Don't Make Me Think
- First edition
- Author: Steve Krug
- Language: English
- Genre: Web Design and Usability
- Published: 2000 New Riders Press
- Publication place: United States
- Pages: 216

= Don't Make Me Think =

2000 book by Steve Krug

Don't Make Me Think is a book by Steve Krug about human–computer interaction and web usability. The book's premise is that a good software program or web site should let users accomplish their intended tasks as easily and directly as possible. Krug points out that people are good at satisficing, or taking the first available solution to their problem, so design should take advantage of this. He frequently cites Amazon.com as an example of a well-designed web site that manages to allow high-quality interaction, even though the web site gets bigger and more complex every day.

The book is intended to exemplify brevity and focus.
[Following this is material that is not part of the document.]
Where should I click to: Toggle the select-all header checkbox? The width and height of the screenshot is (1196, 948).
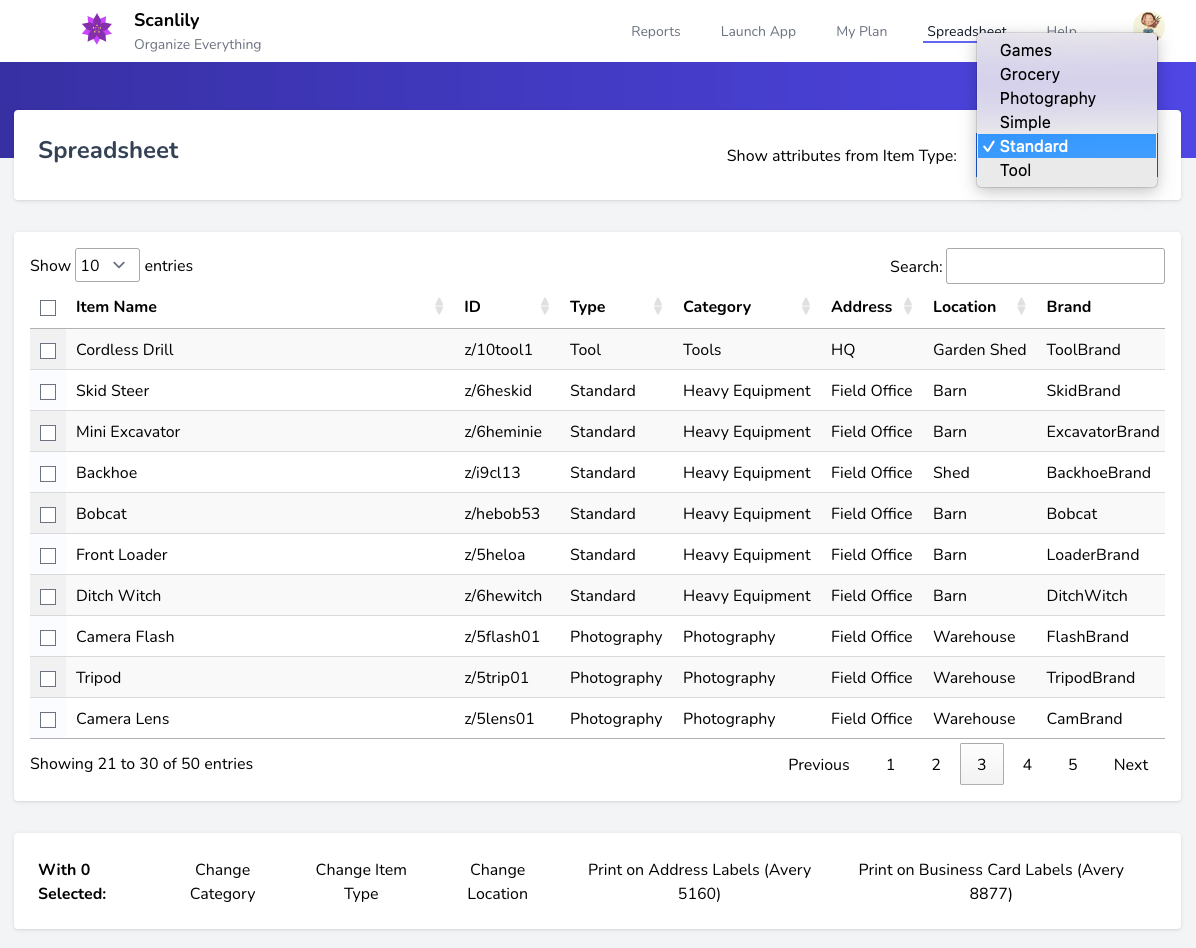pyautogui.click(x=48, y=308)
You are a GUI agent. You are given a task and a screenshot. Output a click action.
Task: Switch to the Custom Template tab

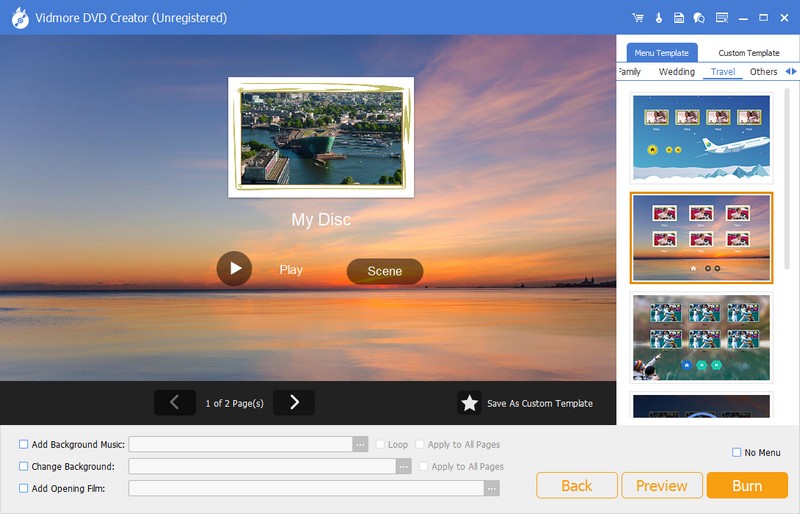pyautogui.click(x=749, y=53)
The goal, according to the book's introduction, was to make a text that could be read by an executive on a two-hour airplane flight.

Originally published in 2000, the book was revised in 2005, and again 2013 to add a section about mobile UX, and has sold more than 700,000 copies.

In 2010, the author published a sequel, Rocket Surgery Made Easy, which explains how anyone working on a web site, mobile app, or desktop software can do their own usability testing to ensure that what they're building will be usable.

The book has been referenced in college courses and online courses on usability.

== Publication history ==

- Krug, Steve (2000). "Don't Make Me Think: A Common Sense Approach to Web Usability"
- Krug, Steve (2006). "Don't Make Me Think: A Common Sense Approach to Web Usability"
- Krug, Steve (2013). "Don't Make Me Think, Revisited: A Common Sense Approach to Web Usability"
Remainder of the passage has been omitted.